Even after he left Yemen, right up till 9/11, Steve Bongardt was furiously battling “the wall,” as it came to be known. Often he would demand of people who were refusing him access to intelligence: “Show me where this is written that we can’t have access to intelligence.” They couldn’t, but they would insist it was the law. It was a widespread misconception that no one at the top ever refuted. These problems—the problems identified by the 9/11 Commission—started in Yemen. Day by day it got worse. At one point I got the Pink Floyd CD The Wall. And whenever an issue came up and we were told we couldn’t have information because we were on the criminal side, we would play it.

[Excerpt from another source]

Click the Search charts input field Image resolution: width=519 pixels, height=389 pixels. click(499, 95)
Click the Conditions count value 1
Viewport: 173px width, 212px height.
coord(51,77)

When I returned from Yemen I met with a delegation from the Department of Justice, led by Fran Townsend, to discuss intelligence-sharing problems. The meeting was convened in my supervisor Pat D’Amuro’s conference room. “Imagine an instance where one agent on a squad is handling intelligence,” I said to the delegates, “and another is handling the criminal investigation. It’s likely that one agent would have half of the plot, and the other would have the other half. And yet they won’t be allowed to piece it together. Imagine if someone wants to bomb the World Trade Center and our agents are unable to connect the dots since one half isn’t allowed to tell the other half what it knows.”

I said this not because I thought there was an attack coming, but because until 9/11, the previous major terrorist attack in the United States had been the 1993 bombing of the World Trade Center. The delegates were sympathetic and understood our problem, but in government it is very difficult to change anything, and nothing happened.

11. The Human Polygraph Machine

Witnesses who had seen Nashiri and the other al-Qaeda operatives around the Tawahi apartment told us that they had observed some of the suspects visiting a mechanic in the area. We tracked him down, and he confirmed the visits. He told us that the suspects had carried AK-47s and that they had brought in a white Dyna pickup truck and asked for a steel plate to be added to one of its sides.

Terrorists add steel plates to trucks that are to be used as conveyances for bombs; the plates help to direct the explosion toward the target. The trucks used in the East African embassy bombings, for example, were modified this way (they were Dyna trucks, too). We started investigating the truck in question in this case and found the dealership that had sold it. The truck had been purchased by Jamal al-Badawi—the second time that Badawi’s name had appeared.

The Yemenis searched for the truck but were unable to find it. This meant, most likely, that it was still available, fitted for a possible suicide attack. Sources told us that Yemeni extremists were becoming increasingly agitated by the U.S. presence in the country, and the U.S. National Security Agency had picked up chatter traffic (the term used for intelligence collected using technical means to eavesdrop and intercept e-mail) about an immiment attack. With every American in Aden packed into a single hotel, it was clear where the most effective strike would be. We heightened all our security, strengthening the hotel perimeter protection; and the Yemenis blocked off one side of the street with cement blocks.

John, Kevin Donovan, and I were having a meeting one evening in October in the command post when we heard shooting outside. When we realized that we weren’t being shot at, we edged toward the side of the windows to see if we could make out what was going on. A minute later Bob Hickey, the on-the-ground commander of the FBI hostage rescue team that was responsible for protecting us, rushed into our room and said that he was going to send some of his team outside to check what was going on.